Il libro, scritto da Marco Bani e dal Senatore Lorenzo Basso, ha riunito esponenti della società civile, tra cui i presidenti nazionali di Acli, Emiliano Manfredonia, e Arci, Walter Massa, insieme a Laura Ferrari di Rete per i Diritti Digitali.
Gli autori hanno sottolineato la necessità di una forte presa di posizione politica per orientare lo sviluppo dell’IA. “Il futuro dell’IA non può essere lasciato alle sole logiche dei social, del marketing e della finanza,” ha affermato il Senatore Lorenzo Basso.
Secondo Basso, l’Italia deve adottare una strategia coerente che indirizzi investimenti e regole verso settori chiave come la sanità, la scuola, il clima, il lavoro e la tutela dei diritti fondamentali e della democrazia. “Oltre a essere il secolo dell’intelligenza artificiale, noi vorremmo che diventasse il tempo della coscienza politica,” ha aggiunto, chiedendo di rimettere al centro le intelligenze umane e la consapevolezza su “chi controlla e produce dati, modelli e infrastrutture digitali.”
Marco Bani ha rincarato la dose, definendo l’IA un “terreno di potere” e non un “destino tecnologico neutrale.” L’esperto ha criticato l’approccio italiano finora adottato:
“In Italia abbiamo visto molti annunci senza una vera strategia industriale e sociale alle spalle: questo è IA-washing, un uso politico e comunicativo dell’intelligenza artificiale più orientato a sventolare il marchio ‘AI’ su norme e iniziative generiche che a finanziare davvero soluzioni d’impatto.”
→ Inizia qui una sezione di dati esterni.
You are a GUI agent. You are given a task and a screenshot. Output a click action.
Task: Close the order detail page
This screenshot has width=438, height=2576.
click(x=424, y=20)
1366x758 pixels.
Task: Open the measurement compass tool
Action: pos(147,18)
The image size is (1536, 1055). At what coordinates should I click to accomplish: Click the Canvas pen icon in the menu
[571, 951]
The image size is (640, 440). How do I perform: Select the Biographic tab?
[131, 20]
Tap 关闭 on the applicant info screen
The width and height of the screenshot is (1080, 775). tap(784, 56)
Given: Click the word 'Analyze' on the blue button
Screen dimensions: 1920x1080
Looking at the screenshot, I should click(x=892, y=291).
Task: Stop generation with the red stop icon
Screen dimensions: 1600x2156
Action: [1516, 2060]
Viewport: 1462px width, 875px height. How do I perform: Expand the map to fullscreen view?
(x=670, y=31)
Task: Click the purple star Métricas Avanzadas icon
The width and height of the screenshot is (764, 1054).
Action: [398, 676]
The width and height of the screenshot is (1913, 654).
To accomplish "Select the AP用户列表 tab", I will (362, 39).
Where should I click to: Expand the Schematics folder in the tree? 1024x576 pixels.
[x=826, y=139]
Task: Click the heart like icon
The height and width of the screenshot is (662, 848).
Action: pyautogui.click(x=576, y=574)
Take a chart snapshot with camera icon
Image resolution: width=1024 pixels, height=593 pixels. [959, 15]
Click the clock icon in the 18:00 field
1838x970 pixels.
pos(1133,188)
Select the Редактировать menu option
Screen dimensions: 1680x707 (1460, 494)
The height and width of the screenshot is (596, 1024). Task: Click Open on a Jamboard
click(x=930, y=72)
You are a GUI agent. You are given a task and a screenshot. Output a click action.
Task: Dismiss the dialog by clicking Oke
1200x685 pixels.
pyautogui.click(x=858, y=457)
Tra gli esempi di applicazioni concrete citate da Bani, che necessiterebbero di finanziamenti strategici, figurano la velocizzazione delle diagnosi sanitarie, la semplificazione della burocrazia e la prevenzione del dissesto idrogeologico.
L’appello conclusivo è che “l’Italia e l’Europa possano essere protagonisti di questa rivoluzione e non solo spettatori passivi,” assicurando che la democrazia e il senso del futuro rimangano “nelle mani degli esseri umani che scelgono di collaborare tra loro.”